Schaeffer, Miranda, and Koyejo (2023) argued that apparent «emergent abilities» are artifacts of discontinuous metric choice. When continuous metrics like log-probability or Brier score are used, model performance scales gradually and predictably. However, Wei et al. and others responded that: (1) metric choice is not arbitrary — binary accuracy is relevant when the task is genuinely discrete; (2) Afonin et al. (2025) show emergence also occurs in undesired behaviors (misalignment), which would be hard to explain if all emergence were a methodological mirage; (3) some capabilities are genuinely discrete in nature (Schaeffer et al., 2023; Afonin et al., 2025).
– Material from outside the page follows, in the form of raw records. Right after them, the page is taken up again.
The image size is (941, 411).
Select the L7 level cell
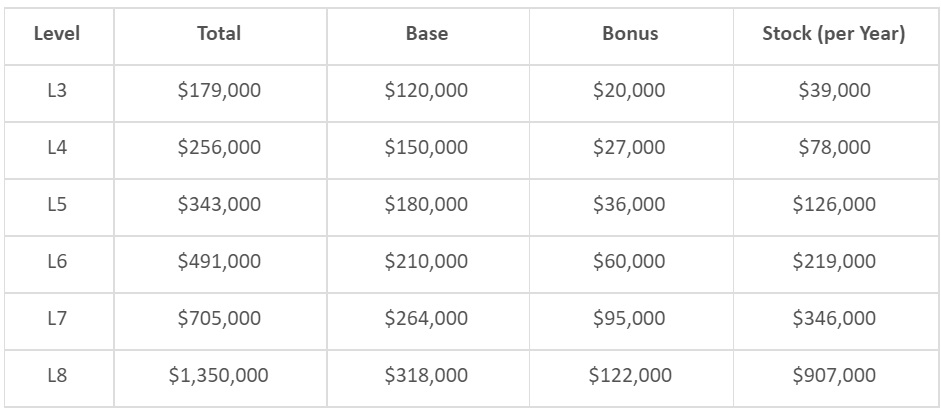point(57,318)
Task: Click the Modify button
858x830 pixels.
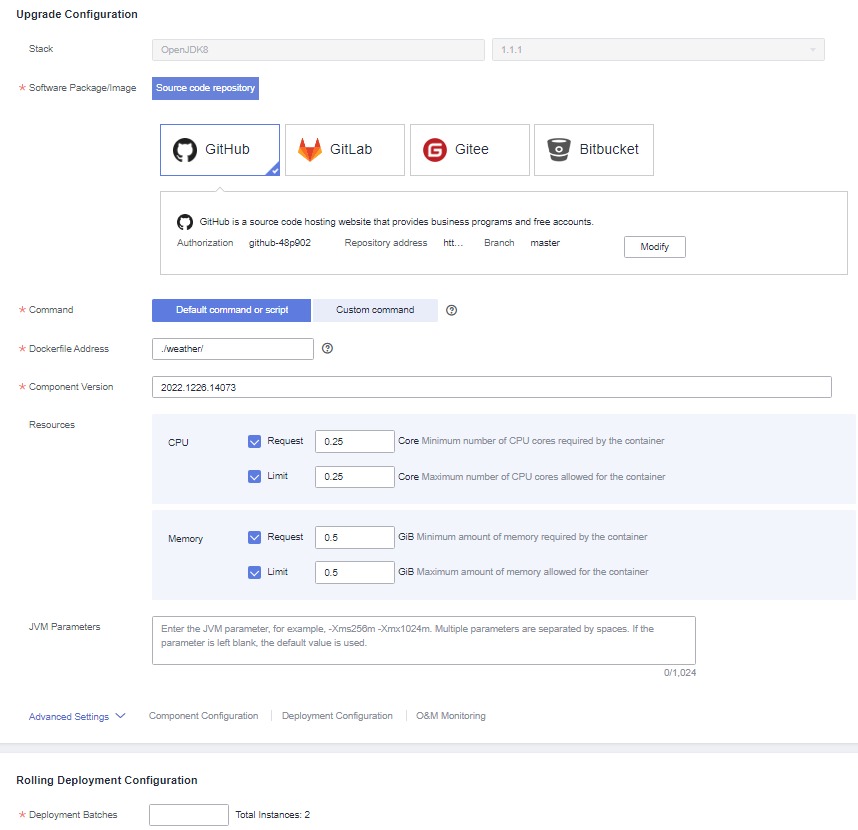Action: click(x=654, y=247)

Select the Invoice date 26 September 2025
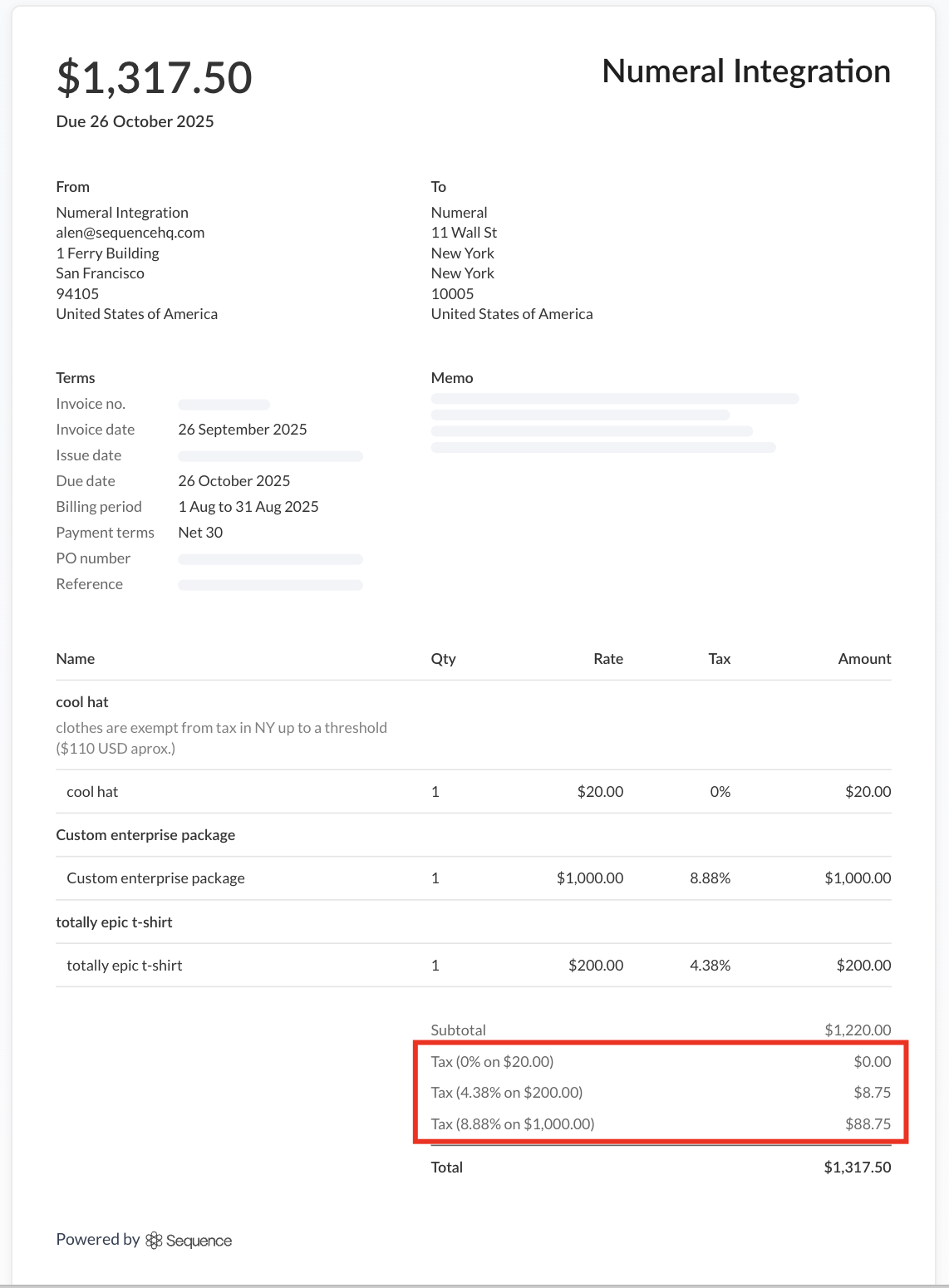click(x=243, y=430)
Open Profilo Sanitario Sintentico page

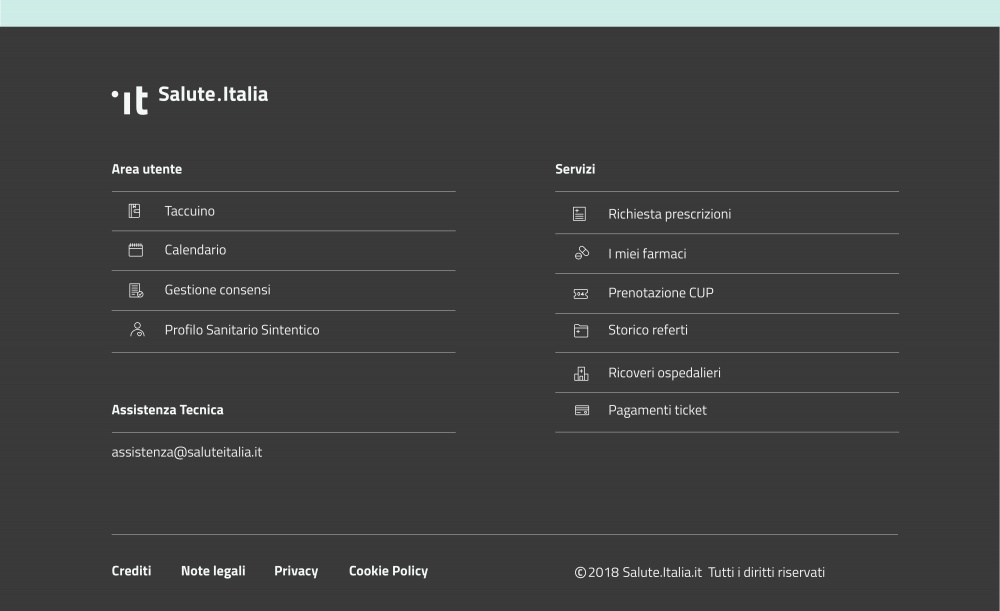click(x=242, y=330)
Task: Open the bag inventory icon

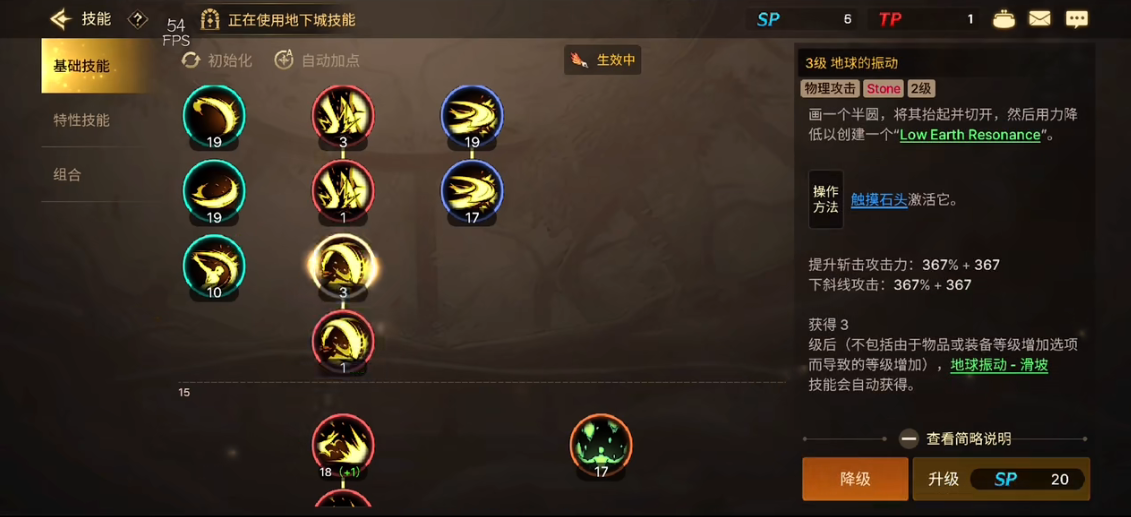Action: 1003,19

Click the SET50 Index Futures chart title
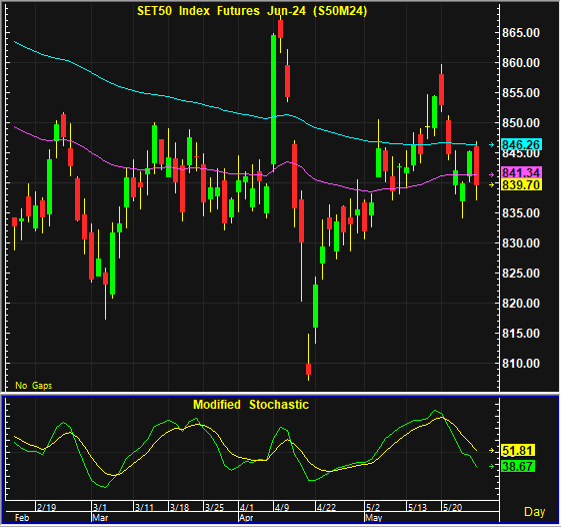252,11
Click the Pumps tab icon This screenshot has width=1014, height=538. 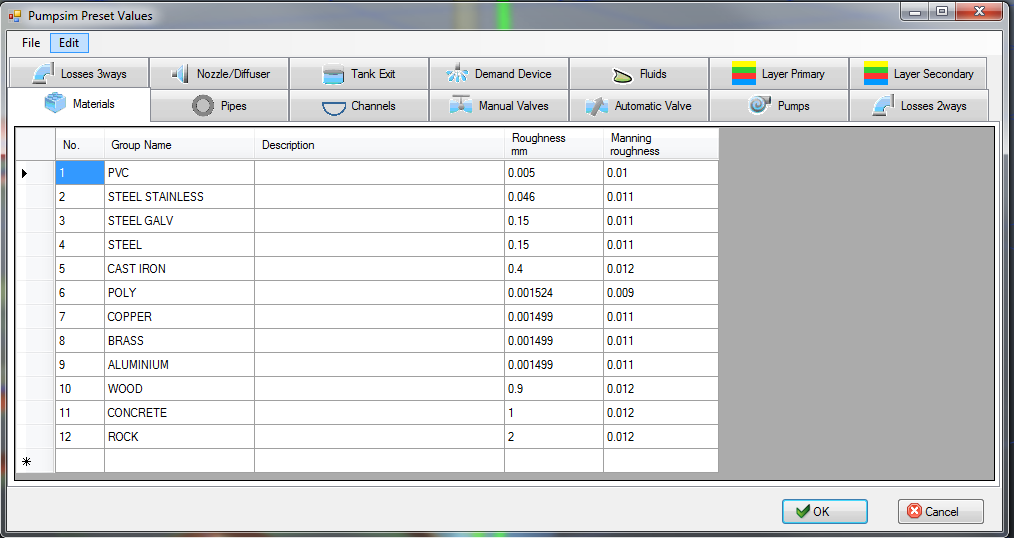click(x=760, y=105)
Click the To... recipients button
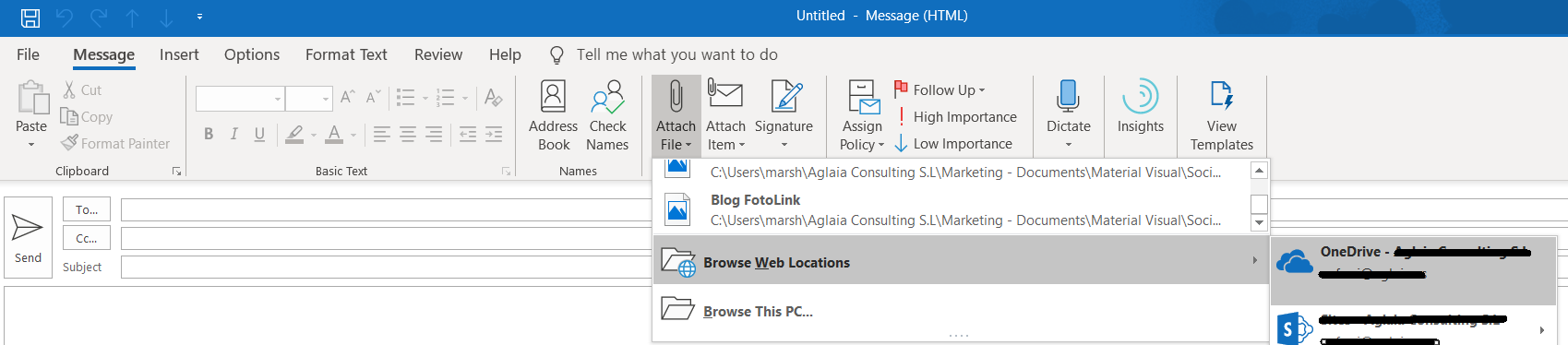Image resolution: width=1568 pixels, height=345 pixels. 87,209
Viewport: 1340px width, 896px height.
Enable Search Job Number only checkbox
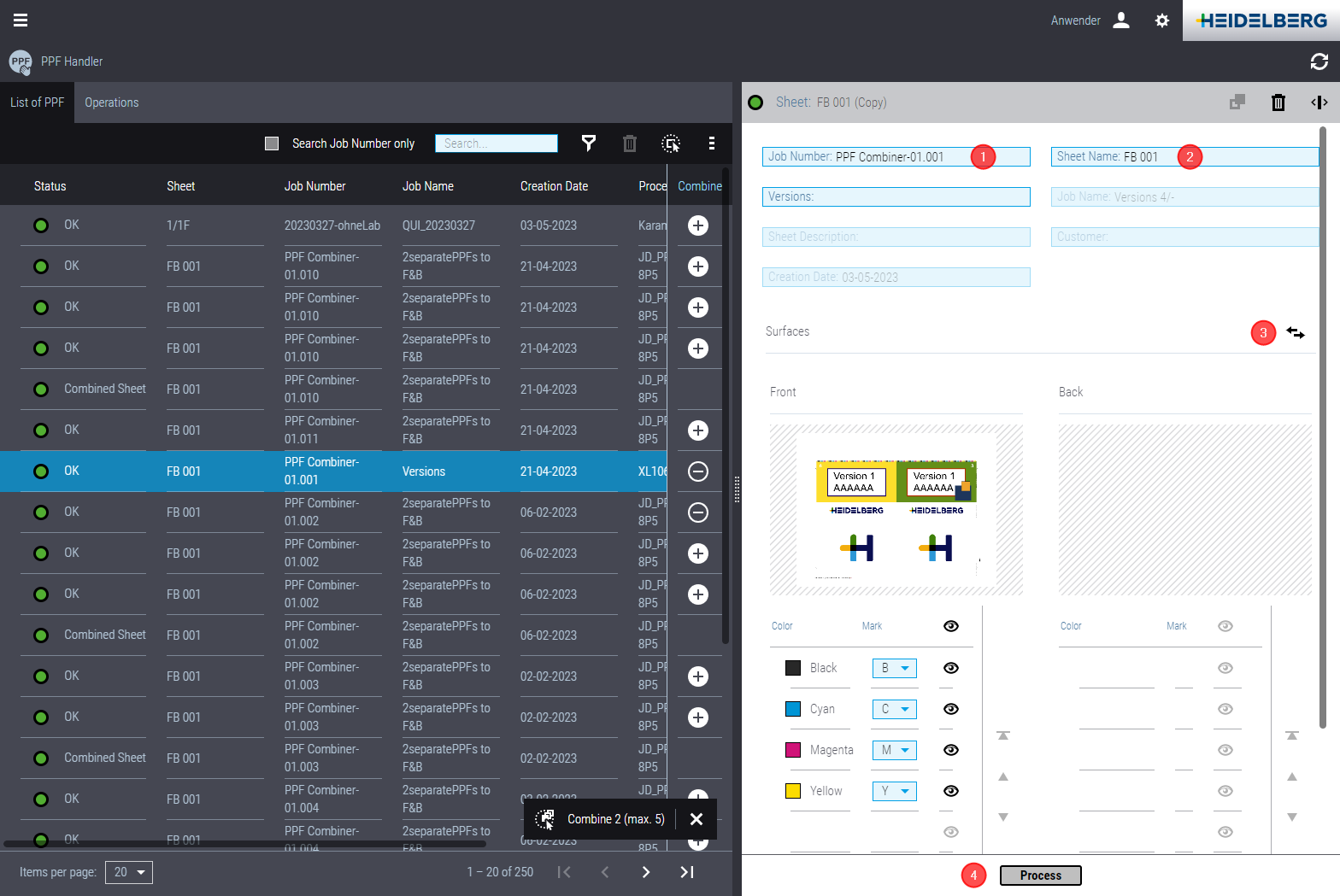pos(272,143)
4.5 Phase Transitions in LLMs

Arnold et al. (2024) and Nakaishi et al. (2024) experimentally demonstrated that LLMs exhibit critical phase transitions with critical exponents and power-law correlation decay analogous to physical systems. The phase transition analogy suggests that, just as water boils at 100°C, capabilities in LLMs emerge abruptly upon crossing scale thresholds.

5. Ilya Sutskever’s Position on AI Safety

Ilya Sutskever (1986–), influential deep learning researcher and former chief scientist at OpenAI, made fundamental contributions including Sequence to Sequence Learning with Neural Networks (2014) and AlexNet (2012). His departure from OpenAI on May 14, 2024 generated significant impact. In his farewell message on X, Sutskever stated: «I have concluded that the safety of artificial intelligence requires engaging with challenges that we have never faced before, challenges that are not solved simply by making the models larger.»

This declaration is particularly significant coming from the scientist who had supervised precisely the training of ever larger models. Implicitly, Sutskever recognized that scaling alone does not solve the safety problem, and that the community should pivot toward more fundamental challenges.

6. Synthesis: Connecting Physical, Biological, and Artificial Systems

A deep connection emerges between digital physics and language models. If:

  • Universe → Mathematics → Emergent reality (Tegmark and digital physics)
  • Language → Matrices → Emergent cognition (LLMs and neural emergence)

Then perhaps both processes are manifestations of the same fundamental phenomenon: emergence of qualitative complexity from underlying computational/mathematical structure. If simple cellular automata produce emergent complexity within a computational system, and if the universe operates by simple rules, then LLMs may illustrate an analogous principle: qualitatively new complexity emerging from simple underlying computational processes within the universe.


This summary was generated from the full research document: «Emergence in Large Language Models: Theoretical, Philosophical, Mathematical, and Empirical Foundations» — 51 verified bibliographic references, May 12, 2026.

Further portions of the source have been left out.